Functional testing or black box testing against some specification hasn’t caught much attention in the various open source communities yet. There have been a plethora of Unit Testing frameworks aiming at software developers, together with development methodologies like TDD and the agile programming discourse about it.
Functional testing on the other hand usually reflects highly labor intensive and divisive old industry practices. Specifications, programs and tests are likely written by entirely different parties, working in different departments or organizations. Companies with own test departments often also create their own tools, languages and testing frameworks which do not disseminate beyond the corporations boundary. Those tools are hardly assets, whereas the tests actually are. Understandably that the quality of tools/frameworks varies widely and tending somewhat to the poor end in my own experience.

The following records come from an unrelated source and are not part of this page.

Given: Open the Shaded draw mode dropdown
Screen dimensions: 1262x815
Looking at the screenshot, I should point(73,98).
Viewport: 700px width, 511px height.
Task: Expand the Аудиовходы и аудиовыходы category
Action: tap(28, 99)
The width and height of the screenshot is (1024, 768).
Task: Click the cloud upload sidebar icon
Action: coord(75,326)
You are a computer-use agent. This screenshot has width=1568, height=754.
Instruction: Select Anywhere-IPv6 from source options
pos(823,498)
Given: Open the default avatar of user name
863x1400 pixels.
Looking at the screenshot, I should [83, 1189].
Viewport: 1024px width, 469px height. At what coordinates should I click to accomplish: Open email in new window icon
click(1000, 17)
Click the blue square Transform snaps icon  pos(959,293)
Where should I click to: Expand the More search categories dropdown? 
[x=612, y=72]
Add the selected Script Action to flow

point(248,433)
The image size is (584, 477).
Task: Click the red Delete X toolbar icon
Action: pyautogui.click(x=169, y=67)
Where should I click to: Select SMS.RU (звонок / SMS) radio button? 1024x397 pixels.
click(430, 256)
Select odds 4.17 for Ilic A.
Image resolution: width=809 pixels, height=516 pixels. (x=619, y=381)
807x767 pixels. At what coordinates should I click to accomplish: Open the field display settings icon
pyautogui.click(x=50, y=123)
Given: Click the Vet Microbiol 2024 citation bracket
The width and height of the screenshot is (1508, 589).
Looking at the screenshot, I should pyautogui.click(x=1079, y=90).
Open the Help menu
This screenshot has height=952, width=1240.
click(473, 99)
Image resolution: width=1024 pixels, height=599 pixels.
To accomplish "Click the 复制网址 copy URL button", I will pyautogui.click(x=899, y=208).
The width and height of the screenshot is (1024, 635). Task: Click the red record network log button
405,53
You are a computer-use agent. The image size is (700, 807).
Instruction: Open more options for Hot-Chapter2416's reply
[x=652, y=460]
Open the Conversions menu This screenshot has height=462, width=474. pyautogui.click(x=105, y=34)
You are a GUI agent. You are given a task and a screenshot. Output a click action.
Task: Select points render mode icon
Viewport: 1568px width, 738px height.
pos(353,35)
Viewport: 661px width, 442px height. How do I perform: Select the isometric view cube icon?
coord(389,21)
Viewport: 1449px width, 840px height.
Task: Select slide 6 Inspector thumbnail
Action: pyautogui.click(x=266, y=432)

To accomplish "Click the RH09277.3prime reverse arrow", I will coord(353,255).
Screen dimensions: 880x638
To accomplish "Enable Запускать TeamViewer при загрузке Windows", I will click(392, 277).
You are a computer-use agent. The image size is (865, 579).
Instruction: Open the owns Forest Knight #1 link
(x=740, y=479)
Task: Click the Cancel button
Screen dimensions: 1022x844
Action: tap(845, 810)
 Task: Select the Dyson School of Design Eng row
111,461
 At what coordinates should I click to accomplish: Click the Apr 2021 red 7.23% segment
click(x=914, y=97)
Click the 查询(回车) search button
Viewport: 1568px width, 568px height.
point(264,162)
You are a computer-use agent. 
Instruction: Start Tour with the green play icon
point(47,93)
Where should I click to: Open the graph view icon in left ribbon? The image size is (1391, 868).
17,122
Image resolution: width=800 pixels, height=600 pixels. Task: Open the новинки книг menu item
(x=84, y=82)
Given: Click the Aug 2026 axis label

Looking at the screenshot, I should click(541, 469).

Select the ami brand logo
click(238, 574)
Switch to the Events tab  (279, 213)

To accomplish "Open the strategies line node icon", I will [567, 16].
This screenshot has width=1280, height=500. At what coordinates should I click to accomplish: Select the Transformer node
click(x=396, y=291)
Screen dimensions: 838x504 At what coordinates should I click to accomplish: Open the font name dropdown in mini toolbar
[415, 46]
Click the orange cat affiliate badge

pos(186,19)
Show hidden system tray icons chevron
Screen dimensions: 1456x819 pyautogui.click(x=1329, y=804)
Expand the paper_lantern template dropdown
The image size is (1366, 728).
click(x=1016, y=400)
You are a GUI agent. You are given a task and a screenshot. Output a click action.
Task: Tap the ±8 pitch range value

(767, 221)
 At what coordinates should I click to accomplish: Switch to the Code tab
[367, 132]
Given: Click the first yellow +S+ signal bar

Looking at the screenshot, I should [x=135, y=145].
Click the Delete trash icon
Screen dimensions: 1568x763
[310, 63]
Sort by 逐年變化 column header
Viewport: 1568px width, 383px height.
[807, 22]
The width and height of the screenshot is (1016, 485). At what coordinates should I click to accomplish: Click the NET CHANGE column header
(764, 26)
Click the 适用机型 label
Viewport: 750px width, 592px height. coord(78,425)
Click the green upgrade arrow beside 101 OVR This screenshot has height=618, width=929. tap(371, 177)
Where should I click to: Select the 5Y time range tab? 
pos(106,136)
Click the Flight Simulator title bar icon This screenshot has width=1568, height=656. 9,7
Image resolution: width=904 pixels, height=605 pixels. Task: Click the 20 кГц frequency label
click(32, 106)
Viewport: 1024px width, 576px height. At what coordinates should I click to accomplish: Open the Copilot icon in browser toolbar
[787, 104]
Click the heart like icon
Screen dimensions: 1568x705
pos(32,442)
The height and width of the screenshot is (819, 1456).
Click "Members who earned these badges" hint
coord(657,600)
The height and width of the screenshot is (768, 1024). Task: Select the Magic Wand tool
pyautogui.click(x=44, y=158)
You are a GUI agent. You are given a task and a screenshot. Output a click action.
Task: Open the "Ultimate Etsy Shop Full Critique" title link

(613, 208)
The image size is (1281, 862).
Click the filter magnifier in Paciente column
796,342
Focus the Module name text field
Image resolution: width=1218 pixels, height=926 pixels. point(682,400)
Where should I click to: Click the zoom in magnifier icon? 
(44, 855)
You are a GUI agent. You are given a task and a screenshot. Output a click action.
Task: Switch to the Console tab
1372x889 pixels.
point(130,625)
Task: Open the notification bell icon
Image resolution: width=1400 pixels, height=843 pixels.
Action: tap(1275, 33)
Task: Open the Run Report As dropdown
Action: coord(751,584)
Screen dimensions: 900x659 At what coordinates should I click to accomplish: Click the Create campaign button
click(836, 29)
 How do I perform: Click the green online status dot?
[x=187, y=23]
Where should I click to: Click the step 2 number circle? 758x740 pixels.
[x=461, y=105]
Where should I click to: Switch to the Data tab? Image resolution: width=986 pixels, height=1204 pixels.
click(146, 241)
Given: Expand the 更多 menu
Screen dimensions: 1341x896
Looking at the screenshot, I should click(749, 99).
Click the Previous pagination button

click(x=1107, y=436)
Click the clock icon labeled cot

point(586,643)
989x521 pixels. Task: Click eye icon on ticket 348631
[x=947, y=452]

A test tool can be split into various components. There might be a panel where test scenarios are created and test scripts are selected. Other panels display test results. It is necessary to perform communication to an external device, the SUT ( System Under Test ). Finally there needs to be a medium for writing test cases, perform analysis of data coming from the SUT and assembling new data being sent to the SUT. Python is well suited for this purpose but its role in functional testing can be improved using a couple of classes which support data analysis, synthesis and control of variation. One also often needs some numerical type which can serve the role of a bitmap e.g. preserve leading zeroes which are insiginificant numerically. This is where t3 comes into play.
t3 was successfully used by Python newbies and I firmly believe it is well suitable for the “average programmer”.